Thomas Jefferson Papers

From Thomas Jefferson to Edmond Charles Genet, 2 October 1793

To Edmond Charles Genet

Monticello in Virginia Oct. 2. 1793.

Sir

I was honored yesterday with your letter of the 14th. of Sep. covering the commission of the citizen Dannery to be Consul of the republick of France at Boston. I now lay the same by letter before the President to obtain his Exequatur, which will be forwarded to you with the Commission. The Exequatur is made exactly commensurate with the commission; but I apprehend that neither is so with the intentions of the Executive council, who probably did not mean to confine the functions of Mr. Dannery to the township of Boston. Should this be the case, you will be sensible of the expediency of obtaining for him as early as possible a new commission defining the limits of his office as extensively as they mean he shall exercise them, to which, a new Exequatur being adapted, their intentions will be fulfilled.
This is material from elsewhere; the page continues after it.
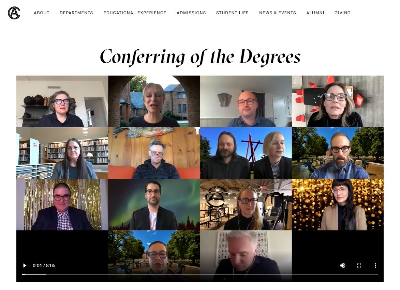This screenshot has height=290, width=400.
Task: Click the northern lights background participant
Action: tap(154, 205)
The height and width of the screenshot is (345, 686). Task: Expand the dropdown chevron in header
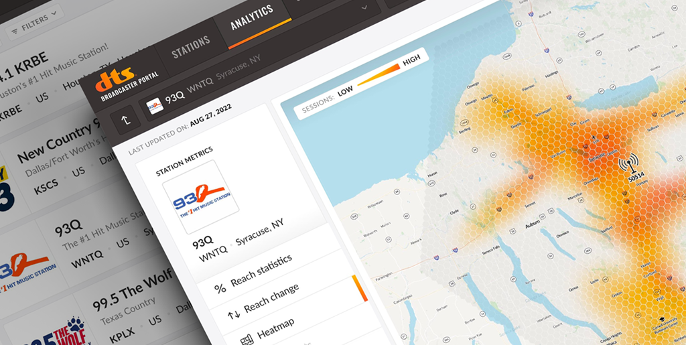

Satisfied that errors in the address of their commissions proceed from a want of intimacy with our constitution, no difficulty has been made on that account in the case of the present commission. But it is my duty to remark to you that by our constitution all foreign agents are to be addressed to the President of the US. no other branch of the government being charged with the foreign communications. I have no doubt you will draw the attention of your government to this circumstance of form in future commissions. I have the honor to be with great respect & esteem, Sir your most obedient & most humble servt

Th: Jefferson

PrC (DLC); at foot of text: “The Minister Pleny. of France.” Tr (DNA: RG 46, Senate Records, 3d Cong., 1st sess.). FC (Lb in DNA: RG 59, DL). Tr (DLC: Genet Papers). Tr (Mrs. Francis H. Smith, Charlottesville, 1946); 19th-century copy. Tr (DLC: Genet Papers); in French; with corrections by Genet. Tr (AMAE: CPEU, xxxviii); in French. Printed in Message description begins A Message of the President of the United States to Congress Relative to France and Great-Britain. Delivered December 5, 1793. With the Papers therein Referred to. To Which Are Added the French Originals. Published by Order of the House of Representatives, Philadelphia, 1793 description ends , 81–2. Enclosed in TJ to Benjamin Bankson, 3 Oct. 1793 (first letter), and TJ to George Washington,3 Oct. 1793 (first letter).

Genet’s letter of the 14th. of Sep., written from New York and recorded in SJL as received 2 Oct. 1793, has not been found. The Provisional Executive Council’s commission to Thomas Dannery, dated 19 Dec. 1792, appointed him to serve as French consul in Boston (DNA: RG 360, PCC; in French). See also Dannery to Samuel Adams, 4 Nov. 1793, in NN: Samuel Adams Papers.

The President approved the above letter on 10 Oct. 1793 (Washington, Journal description begins Dorothy Twohig, ed., The Journal of the Proceedings of the President, 1793–1797, Charlottesville, 1981 description ends , 241).